Ed Finn is the founding director of the Center for Science and the Imagination at Arizona State University where he is an associate professor in the School for the Future of Innovation in Society. He is the author of What Algorithms Want: Imagination in the Age of Computing. He also serves as the academic director of Future Tense, a partnership between ASU, New America, and Slate Magazine, and a co-director of “Emerge,” an annual festival of art, ideas, and the future.

Jennifer Rhee is an associate professor of new media in the Department of English at Virginia Commonwealth University. She’s written about robotics and artificial intelligence in technology, visual and performance art, literature, and film in her book The Robotic Imaginary: The Human and the Price of Dehumanized Labor (University of Minnesota Press, 2018). Her work can also be found in journals including Camera Obscura, Configurations, ASAP/Journal, Science Fiction Studies, Mosaic, and Postmodern Culture. She’s currently
working on a book on big data and futurity in technology, literature, and art.

Evan Selinger, Professor of Philosophy at Rochester Institute of Technology, is the co-author of Re-Engineering Humanity, selected by the Observer as one of the “Best Books of 2016.” He writes for many periodicals and blogs such as The Nation, Salon, and The Guardian. He is currently a member of the Institute for Defense on Analysis‘s Legal, Moral, and Ethical Working Group, which contributes to a DARPA-funded project that uses artificial intelligence to enhance the autonomy of non-lethal technological systems.

Stephanie Dinkins is a leading transmedia artist who creates platforms for dialog about artificial intelligence to confront questions of bias in AI, consciousness, data sovereignty, and social equity. She is particularly driven to work with communities of color to co-create more inclusive, fair, and ethical artificial intelligent ecosystems. Dinkins is a 2019 Creative Capital Grantee as well as Data and Society Research Institute Fellow. She is Associate Professor of Art at Stony Brook University.

Srimoyee Mitra is Director of the Stamps Gallery at the Penny W. Stamps School of Art & Design, University of Michigan, Ann Arbor. She is an award-winning curator and editor of Border Cultures (Windsor Gallery / BlackDog Publishing, 2015). Her research interests lie at the intersection of exhibition-making and participation, migration, globalization, and decolonial aesthetics.

Irina Aristarkhova is Professor at the Stamps School of Art & Design and the Digital Studies Institute, University
of Michigan, Ann Arbor. She is author of Hospitality of the Matrix: Philosophy, Biomedicine and Culture and Arrested Welcome: Hospitality in Contemporary Art.

Amaranth Borsuk is a poet known for her experiments with textual materiality and digital poetry. She is the coauthor, with Brad Bouse, of a book with visual icons that can only be read with the aid of a computer. She is currently an Associate Professor at the University of Washington Bothell.

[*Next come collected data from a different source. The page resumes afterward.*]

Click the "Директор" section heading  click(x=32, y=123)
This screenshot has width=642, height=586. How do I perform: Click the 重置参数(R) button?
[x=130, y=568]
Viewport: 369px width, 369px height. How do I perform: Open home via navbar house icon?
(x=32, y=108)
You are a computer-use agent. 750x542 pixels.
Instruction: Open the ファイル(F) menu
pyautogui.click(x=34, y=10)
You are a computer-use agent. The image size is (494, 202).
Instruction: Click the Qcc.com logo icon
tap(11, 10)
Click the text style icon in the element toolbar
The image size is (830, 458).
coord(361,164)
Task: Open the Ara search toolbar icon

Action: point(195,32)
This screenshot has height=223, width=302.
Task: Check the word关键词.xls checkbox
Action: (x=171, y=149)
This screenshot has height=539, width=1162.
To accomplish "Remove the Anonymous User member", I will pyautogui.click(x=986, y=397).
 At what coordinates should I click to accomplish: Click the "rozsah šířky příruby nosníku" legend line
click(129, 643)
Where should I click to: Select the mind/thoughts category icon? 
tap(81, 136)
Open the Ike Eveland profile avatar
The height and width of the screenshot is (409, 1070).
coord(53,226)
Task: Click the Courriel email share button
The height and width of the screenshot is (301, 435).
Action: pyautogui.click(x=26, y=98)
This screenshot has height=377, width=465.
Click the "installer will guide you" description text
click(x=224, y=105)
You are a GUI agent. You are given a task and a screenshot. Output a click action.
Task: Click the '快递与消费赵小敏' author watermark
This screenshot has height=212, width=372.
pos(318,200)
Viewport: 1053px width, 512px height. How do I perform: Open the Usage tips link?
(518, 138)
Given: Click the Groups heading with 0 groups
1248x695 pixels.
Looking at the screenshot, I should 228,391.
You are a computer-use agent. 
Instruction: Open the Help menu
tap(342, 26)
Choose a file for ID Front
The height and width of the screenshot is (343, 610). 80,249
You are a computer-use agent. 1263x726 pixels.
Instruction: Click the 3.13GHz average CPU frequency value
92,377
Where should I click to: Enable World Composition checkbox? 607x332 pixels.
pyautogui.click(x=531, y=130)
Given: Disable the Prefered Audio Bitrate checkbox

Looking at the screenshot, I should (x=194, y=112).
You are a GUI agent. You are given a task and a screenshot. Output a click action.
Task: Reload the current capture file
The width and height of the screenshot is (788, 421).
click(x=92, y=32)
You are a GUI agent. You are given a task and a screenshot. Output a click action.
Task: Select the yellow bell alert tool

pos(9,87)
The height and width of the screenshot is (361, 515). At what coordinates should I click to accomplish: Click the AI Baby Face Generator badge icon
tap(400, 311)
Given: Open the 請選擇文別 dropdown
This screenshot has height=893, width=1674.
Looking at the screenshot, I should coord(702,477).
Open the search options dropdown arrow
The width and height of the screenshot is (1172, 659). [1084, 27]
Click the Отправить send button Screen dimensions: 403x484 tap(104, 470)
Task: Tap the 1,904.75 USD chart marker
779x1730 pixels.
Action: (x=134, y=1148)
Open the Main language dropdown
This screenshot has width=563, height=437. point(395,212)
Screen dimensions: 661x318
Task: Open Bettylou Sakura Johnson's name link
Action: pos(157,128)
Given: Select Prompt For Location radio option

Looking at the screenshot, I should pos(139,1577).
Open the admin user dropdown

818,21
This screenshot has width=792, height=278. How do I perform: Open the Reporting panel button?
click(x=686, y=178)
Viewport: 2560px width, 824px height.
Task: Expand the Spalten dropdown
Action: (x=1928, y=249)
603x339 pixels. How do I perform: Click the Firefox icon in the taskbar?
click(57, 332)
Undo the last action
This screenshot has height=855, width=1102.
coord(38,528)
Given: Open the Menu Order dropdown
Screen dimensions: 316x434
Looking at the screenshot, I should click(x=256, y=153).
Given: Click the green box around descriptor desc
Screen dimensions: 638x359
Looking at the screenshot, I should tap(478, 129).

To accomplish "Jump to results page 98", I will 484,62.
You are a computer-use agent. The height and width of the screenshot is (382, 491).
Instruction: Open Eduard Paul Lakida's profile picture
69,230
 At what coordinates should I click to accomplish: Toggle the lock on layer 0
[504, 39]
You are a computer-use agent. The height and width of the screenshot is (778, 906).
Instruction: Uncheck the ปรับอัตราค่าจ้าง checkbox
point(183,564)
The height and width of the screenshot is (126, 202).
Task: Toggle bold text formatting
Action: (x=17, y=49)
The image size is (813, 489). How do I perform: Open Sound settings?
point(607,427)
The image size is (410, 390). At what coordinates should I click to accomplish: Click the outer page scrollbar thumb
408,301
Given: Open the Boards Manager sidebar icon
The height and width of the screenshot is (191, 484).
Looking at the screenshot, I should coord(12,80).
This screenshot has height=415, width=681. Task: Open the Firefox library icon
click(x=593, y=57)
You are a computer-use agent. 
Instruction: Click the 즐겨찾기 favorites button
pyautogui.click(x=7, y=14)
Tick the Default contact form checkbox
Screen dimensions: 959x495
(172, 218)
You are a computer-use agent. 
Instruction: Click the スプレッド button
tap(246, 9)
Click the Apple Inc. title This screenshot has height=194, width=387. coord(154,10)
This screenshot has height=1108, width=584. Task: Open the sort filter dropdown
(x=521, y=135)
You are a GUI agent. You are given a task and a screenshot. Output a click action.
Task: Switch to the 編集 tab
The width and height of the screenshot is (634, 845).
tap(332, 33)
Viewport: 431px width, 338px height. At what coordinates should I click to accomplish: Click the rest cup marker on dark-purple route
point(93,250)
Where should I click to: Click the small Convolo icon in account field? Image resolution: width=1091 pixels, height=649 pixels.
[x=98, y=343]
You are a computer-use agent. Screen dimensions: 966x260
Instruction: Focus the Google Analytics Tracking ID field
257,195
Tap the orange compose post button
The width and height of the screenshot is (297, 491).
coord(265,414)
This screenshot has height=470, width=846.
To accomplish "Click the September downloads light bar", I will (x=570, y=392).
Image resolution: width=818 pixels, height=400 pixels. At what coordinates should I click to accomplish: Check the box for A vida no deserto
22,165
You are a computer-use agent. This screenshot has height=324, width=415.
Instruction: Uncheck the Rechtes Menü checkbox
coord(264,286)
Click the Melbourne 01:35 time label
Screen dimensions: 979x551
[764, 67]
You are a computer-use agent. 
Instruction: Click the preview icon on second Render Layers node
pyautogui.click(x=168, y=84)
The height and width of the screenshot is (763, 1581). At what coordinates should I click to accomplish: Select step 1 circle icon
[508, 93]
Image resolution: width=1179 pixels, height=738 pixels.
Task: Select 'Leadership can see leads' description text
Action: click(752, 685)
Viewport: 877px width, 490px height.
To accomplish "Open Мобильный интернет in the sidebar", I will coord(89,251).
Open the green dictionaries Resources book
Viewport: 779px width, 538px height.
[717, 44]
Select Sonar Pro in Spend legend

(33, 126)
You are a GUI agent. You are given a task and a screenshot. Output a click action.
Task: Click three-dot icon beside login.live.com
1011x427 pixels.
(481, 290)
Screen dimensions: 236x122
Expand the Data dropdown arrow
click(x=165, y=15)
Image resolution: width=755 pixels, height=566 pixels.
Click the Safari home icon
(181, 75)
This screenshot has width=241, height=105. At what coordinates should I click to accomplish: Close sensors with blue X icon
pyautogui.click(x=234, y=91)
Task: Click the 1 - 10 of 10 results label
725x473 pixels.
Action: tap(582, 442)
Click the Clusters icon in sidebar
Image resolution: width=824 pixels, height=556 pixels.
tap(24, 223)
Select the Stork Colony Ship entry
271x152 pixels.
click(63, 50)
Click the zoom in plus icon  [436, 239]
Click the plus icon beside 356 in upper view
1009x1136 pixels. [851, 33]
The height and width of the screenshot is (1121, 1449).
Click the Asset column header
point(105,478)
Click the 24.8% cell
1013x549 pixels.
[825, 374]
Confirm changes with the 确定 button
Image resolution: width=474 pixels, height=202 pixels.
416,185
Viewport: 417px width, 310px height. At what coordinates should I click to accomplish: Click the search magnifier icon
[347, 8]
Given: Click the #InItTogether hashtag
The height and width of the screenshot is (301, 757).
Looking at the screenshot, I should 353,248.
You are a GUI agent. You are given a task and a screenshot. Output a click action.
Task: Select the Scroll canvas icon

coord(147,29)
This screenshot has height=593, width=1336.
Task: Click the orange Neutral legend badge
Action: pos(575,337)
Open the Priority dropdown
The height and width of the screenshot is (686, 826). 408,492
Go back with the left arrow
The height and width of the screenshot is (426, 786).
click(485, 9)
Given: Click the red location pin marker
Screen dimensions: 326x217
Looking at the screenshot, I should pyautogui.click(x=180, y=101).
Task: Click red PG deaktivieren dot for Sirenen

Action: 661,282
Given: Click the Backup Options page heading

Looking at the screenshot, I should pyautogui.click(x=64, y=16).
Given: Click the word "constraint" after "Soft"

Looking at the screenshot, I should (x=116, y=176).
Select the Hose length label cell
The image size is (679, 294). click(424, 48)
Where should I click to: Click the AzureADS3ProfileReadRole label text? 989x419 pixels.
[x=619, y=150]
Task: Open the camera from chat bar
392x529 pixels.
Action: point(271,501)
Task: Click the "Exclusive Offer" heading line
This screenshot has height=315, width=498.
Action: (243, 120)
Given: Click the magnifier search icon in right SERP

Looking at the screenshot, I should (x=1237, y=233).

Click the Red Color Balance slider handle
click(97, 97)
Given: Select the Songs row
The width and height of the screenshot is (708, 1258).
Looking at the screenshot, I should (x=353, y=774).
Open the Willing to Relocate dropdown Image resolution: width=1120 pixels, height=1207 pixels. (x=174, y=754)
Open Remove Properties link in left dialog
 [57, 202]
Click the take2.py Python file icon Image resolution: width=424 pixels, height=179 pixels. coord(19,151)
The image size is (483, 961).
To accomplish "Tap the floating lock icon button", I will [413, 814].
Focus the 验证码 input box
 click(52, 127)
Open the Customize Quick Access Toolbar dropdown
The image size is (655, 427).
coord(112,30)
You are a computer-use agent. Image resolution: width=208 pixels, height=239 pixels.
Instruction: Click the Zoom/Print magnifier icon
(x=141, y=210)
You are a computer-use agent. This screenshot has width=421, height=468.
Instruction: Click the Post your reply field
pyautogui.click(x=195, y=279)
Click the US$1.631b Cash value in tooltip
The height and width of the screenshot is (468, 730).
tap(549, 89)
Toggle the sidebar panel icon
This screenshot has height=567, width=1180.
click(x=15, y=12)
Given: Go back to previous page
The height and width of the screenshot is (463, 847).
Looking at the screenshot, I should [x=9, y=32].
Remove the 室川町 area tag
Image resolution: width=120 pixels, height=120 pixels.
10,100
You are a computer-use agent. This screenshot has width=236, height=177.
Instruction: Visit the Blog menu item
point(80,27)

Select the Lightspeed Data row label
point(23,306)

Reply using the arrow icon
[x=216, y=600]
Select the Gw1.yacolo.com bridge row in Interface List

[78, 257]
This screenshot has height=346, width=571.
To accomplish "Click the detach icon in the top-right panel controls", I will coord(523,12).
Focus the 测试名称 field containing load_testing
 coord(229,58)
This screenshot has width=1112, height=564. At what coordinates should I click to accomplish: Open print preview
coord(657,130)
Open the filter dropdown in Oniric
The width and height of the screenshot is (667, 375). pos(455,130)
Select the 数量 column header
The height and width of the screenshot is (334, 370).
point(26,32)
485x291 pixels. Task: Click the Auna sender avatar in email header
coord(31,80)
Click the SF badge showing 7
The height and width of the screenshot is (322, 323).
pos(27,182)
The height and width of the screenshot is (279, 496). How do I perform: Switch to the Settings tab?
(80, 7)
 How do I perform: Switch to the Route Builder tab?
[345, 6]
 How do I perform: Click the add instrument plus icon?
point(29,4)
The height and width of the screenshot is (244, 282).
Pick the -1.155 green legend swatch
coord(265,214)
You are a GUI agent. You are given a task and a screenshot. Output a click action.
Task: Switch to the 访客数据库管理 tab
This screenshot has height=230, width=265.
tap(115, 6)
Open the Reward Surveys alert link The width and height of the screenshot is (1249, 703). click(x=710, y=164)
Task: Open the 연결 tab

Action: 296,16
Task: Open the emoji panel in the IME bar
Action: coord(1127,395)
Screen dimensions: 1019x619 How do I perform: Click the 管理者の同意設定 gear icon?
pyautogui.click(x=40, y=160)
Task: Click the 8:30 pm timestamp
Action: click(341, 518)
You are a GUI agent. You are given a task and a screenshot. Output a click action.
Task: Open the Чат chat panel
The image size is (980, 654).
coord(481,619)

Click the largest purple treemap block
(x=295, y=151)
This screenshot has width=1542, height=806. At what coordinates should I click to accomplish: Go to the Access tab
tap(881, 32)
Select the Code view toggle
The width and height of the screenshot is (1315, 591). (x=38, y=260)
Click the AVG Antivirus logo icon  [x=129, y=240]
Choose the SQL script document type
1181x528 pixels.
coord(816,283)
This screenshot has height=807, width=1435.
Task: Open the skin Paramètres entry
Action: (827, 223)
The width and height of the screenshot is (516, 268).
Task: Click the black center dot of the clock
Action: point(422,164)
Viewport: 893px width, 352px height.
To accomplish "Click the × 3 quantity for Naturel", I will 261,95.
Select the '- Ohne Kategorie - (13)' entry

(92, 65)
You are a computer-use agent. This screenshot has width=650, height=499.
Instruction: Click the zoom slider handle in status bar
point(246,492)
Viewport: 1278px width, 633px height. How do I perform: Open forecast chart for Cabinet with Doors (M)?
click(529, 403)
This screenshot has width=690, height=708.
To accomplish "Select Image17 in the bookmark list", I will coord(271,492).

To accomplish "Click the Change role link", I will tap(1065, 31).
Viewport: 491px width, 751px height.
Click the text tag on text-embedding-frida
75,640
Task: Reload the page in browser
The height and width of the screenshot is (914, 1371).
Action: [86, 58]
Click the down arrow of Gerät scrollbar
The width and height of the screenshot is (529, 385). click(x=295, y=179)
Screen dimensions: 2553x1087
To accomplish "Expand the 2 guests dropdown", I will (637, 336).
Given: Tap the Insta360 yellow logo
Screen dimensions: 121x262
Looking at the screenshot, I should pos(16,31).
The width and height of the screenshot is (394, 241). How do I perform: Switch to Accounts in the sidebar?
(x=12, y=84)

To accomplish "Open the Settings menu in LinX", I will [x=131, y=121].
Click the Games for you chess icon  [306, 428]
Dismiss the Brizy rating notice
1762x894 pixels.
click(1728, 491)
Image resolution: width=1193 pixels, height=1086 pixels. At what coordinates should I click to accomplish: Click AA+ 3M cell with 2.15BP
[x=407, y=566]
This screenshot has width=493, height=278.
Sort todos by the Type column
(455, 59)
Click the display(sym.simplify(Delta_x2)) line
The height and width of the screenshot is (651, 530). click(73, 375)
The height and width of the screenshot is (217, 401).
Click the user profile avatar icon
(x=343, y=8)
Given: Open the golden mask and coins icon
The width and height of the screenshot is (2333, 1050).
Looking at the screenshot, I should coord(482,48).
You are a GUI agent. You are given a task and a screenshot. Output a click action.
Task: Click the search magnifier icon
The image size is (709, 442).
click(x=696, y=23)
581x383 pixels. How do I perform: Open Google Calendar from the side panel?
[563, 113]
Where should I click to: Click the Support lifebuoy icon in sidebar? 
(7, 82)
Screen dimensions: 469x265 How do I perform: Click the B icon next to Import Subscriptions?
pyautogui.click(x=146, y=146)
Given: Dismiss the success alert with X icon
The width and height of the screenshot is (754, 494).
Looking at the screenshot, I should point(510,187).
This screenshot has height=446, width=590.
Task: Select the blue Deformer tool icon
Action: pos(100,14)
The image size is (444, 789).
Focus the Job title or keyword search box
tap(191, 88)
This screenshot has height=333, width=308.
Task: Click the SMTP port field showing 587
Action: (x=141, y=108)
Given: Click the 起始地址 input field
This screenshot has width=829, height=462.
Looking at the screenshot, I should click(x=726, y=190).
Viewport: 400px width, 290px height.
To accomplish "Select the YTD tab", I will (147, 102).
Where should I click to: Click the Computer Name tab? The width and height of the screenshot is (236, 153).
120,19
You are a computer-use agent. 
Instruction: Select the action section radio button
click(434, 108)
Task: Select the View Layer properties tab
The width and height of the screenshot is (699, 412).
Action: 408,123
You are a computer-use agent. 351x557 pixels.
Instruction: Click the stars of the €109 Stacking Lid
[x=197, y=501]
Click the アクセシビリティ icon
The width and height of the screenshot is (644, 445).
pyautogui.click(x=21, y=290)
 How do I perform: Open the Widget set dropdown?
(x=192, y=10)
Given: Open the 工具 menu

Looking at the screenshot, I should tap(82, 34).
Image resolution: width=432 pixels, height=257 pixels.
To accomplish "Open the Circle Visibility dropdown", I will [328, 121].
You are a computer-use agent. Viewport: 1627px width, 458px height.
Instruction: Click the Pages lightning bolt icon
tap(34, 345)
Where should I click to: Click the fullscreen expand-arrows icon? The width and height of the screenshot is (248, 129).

N. Katherine Hayles is a literary and cultural critic who writes on the relations of literature, science and technology in the 20th- and 21st- centuries. She is the author of How We Became Posthuman: Virtual Bodies in Cybernetics, Literature and Informatics. She is Distinguished Research Professor at the University of California, Los Angeles and James B. Duke Professor of Literature Emerita at Duke University.